ヘレディタリー 継承



まずは音楽の不愉快さに、数年ぶりにお腹が痛くなった(そういう内容なんだからそれでいいのだ)。NG集でも見て作り物なのだと確認して終わりたい映画である。


(以下「ネタバレ」らしきものあり)


窓の外の、百葉箱にしては大きいし白くないなと思いきやツリーハウス、からカメラが引くと部屋の中には部屋がたくさん。アニー(トニ・コレット)が作るミニチュアの模型である。その中の一つに横たわる息子ピーター(アレックス・ウルフ)を父親スティーヴ(ガブリエル・バーン)が呼びに来るというオープニング。チャーリー(ミリー・シャピロ)の棺桶と共にカメラが下がって土の断面が映るカットが印象的で、「ミニチュア感」(「中」の人には不可能な目線)の演出に加え、後にアニーやスティーヴがその下を覗くテーブルやとある人物に呼ばれるピーターの前のテーブルの板など画面を横切る線が悪魔的である。


(ちなみにこの「ミニチュア感によって登場人物を駒のように見せる」って最近どこかで…と思ったら、レイチェル・マクアダムス演じるやはり「アニー」が出てくる「ゲームナイト」だった・笑)

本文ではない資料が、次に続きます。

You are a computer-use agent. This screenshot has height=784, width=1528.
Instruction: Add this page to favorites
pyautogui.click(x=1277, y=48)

アニーにすれば、不断の努力にも関わらず家族を失い続ける話である。しかも彼らは混乱と不審の中に死んでいったに違いないのだ。こんな事例は世にそうないはずなのに、彼女が吐露する「誰も過ちを認めない!」「うんざり!」といった感情や息子に見せる憎しみの表情は非常に普遍的なものに思われ、人はどういう時に人を憎むものかと考えた。とあるものを夫に確認してもらおうとする姿には、幾多のホラー映画やパニック映画で見てきた同じような場面はもしかしてこれを表現したかったのかと思った。苛々させられるばかりでこういうことだと気付かなかった。

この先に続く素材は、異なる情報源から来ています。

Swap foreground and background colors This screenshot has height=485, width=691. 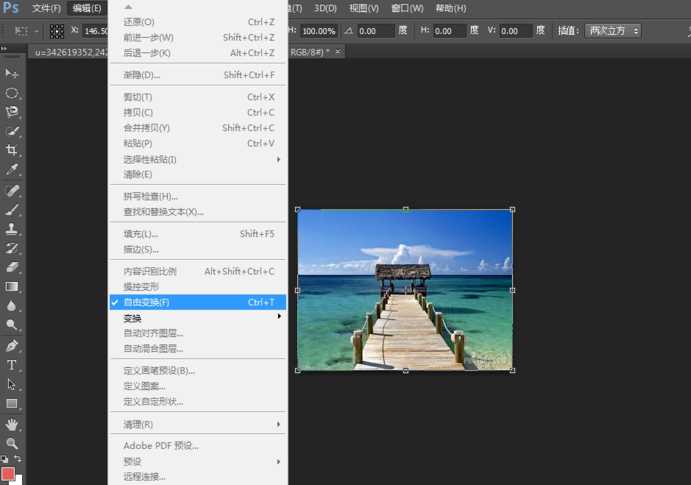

映画が終わるなり、学校はどうするの?と間抜けなことを思ってしまったものだけど(笑)息のできなくなったピーターが友達に「手を握っててくれ」(この世界に留めてくれ)と言うのが心に残っており(同時にアニーの手にとある人物が触れたのを恐ろしく思い返す)、前の席の女子生徒の尻から始まる彼の他愛ない学校生活こそ母が何とか守ってきたものだったのかなと考えた。


さて、トニ・コレット46歳の夫役は、「マダムのおかしな晩餐会」のハーヴェイ・カイテルが79!で「ヘレディタリー」のガブリエル・バーンが68。前者は地位を求めて結婚した女の話だからだとしても、それも含めて、女優の方がやっていくのが難しいということを思わずにいられない。